A unique responsibility belongs to health-care personnel….Their profession calls for them to be guardians and servants of human life. In today's cultural and social context, in which science and the practice of medicine risk losing sight of their inherent ethical dimension, health-care professionals can be strongly tempted at times to become manipulators of life, or even agents of death. In the face of this temptation their responsibility today is greatly increased. Its deepest inspiration and strongest support lie in the intrinsic and undeniable ethical dimension of the health-care profession, something already recognized by the ancient and still relevant Hippocratic Oath, which requires every doctor to commit himself to absolute respect for human life and its sacredness. (Pope John Paul II, Evangelium Vitae, 89)

And

Dear friends and physicians, you are called to care for life in its initial stage; remind everyone, by word and deed, that this is sacred — at each phase and at every age — that it is always valuable. And not as a matter of faith — no, no — but of reason, as a matter of science! There is no human life more sacred than another, just as there is no human life qualitatively more significant than another. The credibility of a healthcare system is not measured solely by efficiency, but above all by the attention and love given to the person, whose life is always sacred and inviolable. (Pope Francis, Address to International Federation Of Catholic Medical Associations, 20th Sept 2013)

In many jurisdictions where abortion is already legally permitted, Healthcare professionals who refuse to take a human life for reasons of conscience are regarded as troublesome and unreliable employees and not good candidates for promotion.

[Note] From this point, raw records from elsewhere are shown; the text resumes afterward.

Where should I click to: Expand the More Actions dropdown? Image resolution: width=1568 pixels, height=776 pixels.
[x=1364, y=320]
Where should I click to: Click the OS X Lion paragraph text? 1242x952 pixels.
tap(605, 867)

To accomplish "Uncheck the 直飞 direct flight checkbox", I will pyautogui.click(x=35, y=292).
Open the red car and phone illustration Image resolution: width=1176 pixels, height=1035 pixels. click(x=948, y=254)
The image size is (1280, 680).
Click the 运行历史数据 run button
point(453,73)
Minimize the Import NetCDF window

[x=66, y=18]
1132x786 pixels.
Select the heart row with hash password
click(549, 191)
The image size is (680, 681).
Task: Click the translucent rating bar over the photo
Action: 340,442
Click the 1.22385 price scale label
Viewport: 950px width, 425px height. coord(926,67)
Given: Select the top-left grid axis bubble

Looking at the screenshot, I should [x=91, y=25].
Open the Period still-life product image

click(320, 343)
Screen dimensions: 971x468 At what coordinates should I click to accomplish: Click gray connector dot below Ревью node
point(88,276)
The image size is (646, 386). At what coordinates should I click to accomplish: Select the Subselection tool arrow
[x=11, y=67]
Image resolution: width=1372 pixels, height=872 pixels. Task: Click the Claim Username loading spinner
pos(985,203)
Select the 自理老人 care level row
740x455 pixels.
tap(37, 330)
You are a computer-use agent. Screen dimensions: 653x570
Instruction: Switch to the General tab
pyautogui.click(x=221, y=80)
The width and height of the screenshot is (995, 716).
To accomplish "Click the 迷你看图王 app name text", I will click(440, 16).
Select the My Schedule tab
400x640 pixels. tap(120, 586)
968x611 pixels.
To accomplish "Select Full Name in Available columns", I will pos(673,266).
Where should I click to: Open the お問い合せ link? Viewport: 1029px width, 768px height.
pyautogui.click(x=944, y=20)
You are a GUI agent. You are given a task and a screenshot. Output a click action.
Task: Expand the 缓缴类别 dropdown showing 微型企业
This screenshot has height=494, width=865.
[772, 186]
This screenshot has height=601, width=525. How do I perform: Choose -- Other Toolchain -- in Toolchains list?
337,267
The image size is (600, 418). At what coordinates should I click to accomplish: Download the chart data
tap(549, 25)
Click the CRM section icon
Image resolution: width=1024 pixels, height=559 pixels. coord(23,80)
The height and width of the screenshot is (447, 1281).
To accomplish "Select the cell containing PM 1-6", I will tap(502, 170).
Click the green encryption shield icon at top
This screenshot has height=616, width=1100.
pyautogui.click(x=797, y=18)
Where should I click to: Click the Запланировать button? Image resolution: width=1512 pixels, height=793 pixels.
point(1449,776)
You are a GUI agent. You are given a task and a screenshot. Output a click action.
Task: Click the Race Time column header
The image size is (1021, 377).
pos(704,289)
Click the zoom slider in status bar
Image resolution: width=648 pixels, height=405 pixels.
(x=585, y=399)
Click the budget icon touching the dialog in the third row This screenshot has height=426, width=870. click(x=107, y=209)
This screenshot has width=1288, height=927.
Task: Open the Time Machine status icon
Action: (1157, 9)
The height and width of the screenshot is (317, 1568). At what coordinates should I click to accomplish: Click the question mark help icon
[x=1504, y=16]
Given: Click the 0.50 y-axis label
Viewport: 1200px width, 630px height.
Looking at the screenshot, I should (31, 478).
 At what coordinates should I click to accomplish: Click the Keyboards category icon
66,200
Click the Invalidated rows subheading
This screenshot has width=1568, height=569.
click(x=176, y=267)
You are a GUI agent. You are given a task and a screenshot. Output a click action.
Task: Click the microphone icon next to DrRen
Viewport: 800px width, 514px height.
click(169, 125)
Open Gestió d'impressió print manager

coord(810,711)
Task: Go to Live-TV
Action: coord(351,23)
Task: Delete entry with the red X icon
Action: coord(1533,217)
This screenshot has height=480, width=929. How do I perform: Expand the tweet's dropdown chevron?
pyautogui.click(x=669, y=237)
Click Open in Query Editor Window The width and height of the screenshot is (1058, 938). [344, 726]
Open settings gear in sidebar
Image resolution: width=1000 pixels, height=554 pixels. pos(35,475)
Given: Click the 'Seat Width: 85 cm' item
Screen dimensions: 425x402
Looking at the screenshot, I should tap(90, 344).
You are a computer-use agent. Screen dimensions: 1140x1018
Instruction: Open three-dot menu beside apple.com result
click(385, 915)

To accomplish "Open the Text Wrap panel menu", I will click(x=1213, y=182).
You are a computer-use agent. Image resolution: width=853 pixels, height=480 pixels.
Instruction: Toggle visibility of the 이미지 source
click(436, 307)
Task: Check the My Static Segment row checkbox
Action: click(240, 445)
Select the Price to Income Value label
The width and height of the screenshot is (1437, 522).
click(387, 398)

By contrast, the New Charter for Healthcare Workers states that:

"Besides being a sign of professional integrity, a healthcare worker's earnestly motivated conscientious objection has the noble significance of a social denunciation of a legal injustice that is being perpetrated against innocent and defenceless lives". (New Charter, 60)

The manner in which conscientious objection is interpreted in the so-called "Protection of Life in Pregnancy Act" gives rise to real concern. Doctors and nurses are allowed under the Act to opt out of providing or participating in abortion, provided they refer the patient to someone else who will perform the procedure. In other words, they are still required to participate in what they believe to be fundamentally immoral. Healthcare administrators have no recourse to conscientious objection.

The difficulty here is that, in our liberal democracy, people who provide services are regarded as "delivery people" with no personal investment in what they deliver. The "customer is always right". It is, of course, very necessary that "healthcare delivery" should be efficient and effective, but it is a cause of concern when society focusses to such an extent on delivery that the essential meaning of healthcare and the essential role of the healthcare professional as "healer" and "advocate for life" is lost sight of. In such a scenario there is no room for the personal conscience of the healthcare professional.